The break in rainfall will last through this weekend; Sunday will be the warmest, with plenty of sunshine after a possible frosty morning in many locations.  The next damp system is not due until later on Monday.  Even then, it will not be a heavy rain producer.  In fact, it could be more of a cloudy pattern, than one with lots of precip.  The weak Low will move into CA, ushering in some clouds & showers for the Golden State on Tue.  We can expect our weather to begin drying out dry on Tue, from north to south, as the Low drifts over CA.  There will be a wetter front moving into the PNW late Wed on into Thanksgiving.  Higher amounts of precip will fall over the NW corner of WA & Vancouver Is.  Showers on Black Friday.
 
The post-Thanksgiving weekend is trending moderately wet & breezy yet again, as another front sweeps in on Sat.  Similar to the previous front, the heaviest precip will be north of OR.  Timing may vary somewhat, as model projections have been indicating a VERY WET pattern returning to the PNW after Thanksgiving.  Some solutions brought back heavy rain during that weekend, others hold it off until during the week after Thanksgiving.  Either way, the relatively ‘calm’ weather in store for the PNW over the next 7 days will be appreciated & needed given the extended outlook.  
 
As November ends and December begins (week of Nov 29 - Dec 3), we may be in for heavy rainfall, WIND and the coldest storm fronts of the season, to date.  Each very wet front that arrives that week will progressively be colder & colder.  In fact, by the end of that week, the PNW could be seeing 'The White' in many low elevation locations, even teasing valley floors.  “There you go again”, some Patrons may be thinking.  Well, there is that possibility.  Sip on.
 
Ponder Point:  By late November, we see indications that a COLD High pressure dome may begin moving from NE Siberian on over Alaska and the Yukon.
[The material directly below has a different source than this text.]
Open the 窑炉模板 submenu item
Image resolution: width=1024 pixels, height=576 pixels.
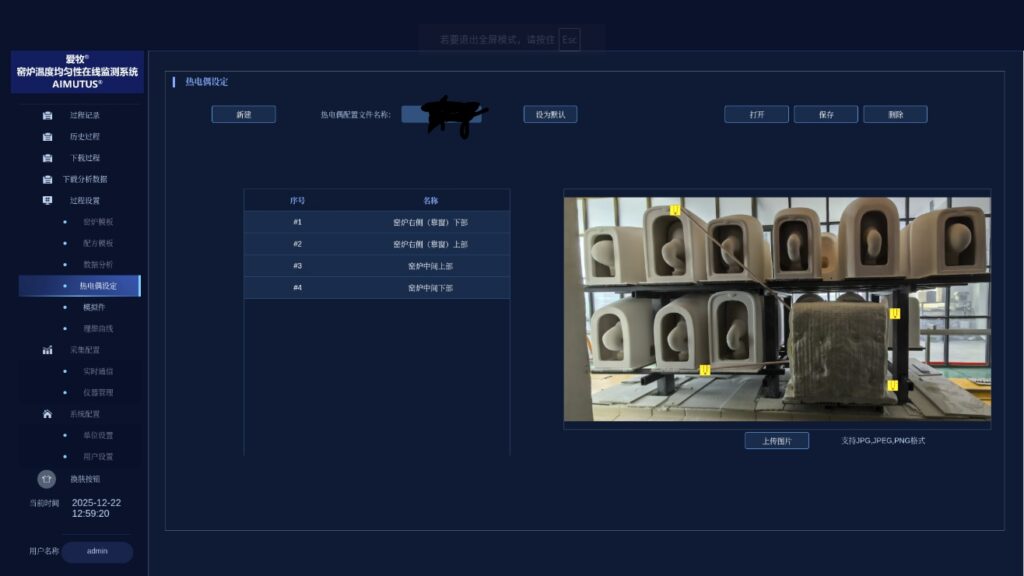pos(98,222)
Will the high pressure increase to our ‘trigger’ range of 1040+ mb?  We’ll see.  Anyway, this cold air mass is charting to drop temps over the Gulf of Alaska and the interior (winter pattern), with subsequent support for strong Pacific storms over the PNW.  Each of those storms may bring colder air over our region.  This is similar to Dec 2008, if it actually develops.  For now, this is merely a projection, but one that could present low elevation snowfall that so many mention as an attribute of a strong La Nina winter in the PNW.  We are, indeed, in a cold La Nina pattern (we’ll present details on Monday).
 
Beforehand, the wet week after Thanksgiving will be quite wet, but with one key benefit relative to last week’s horrible flooding - the lowering freezing level will “hold” much of the precipitation in the mountains as snow.  (The freezing level was well over 8,000 ft in the last major rain event.)
 
The weekend of Dec 4,5 is trending either very WET with snow lowering to the footlhills, or generally wet with snow/rain mixed at the surface, turning to all snow late Sunday the 5th (esp over much of western WA).  Review the Ponder Point above as to why.  It will be interesting to see what  Nature actually does.
 
“We often show a command of language when we say nothing."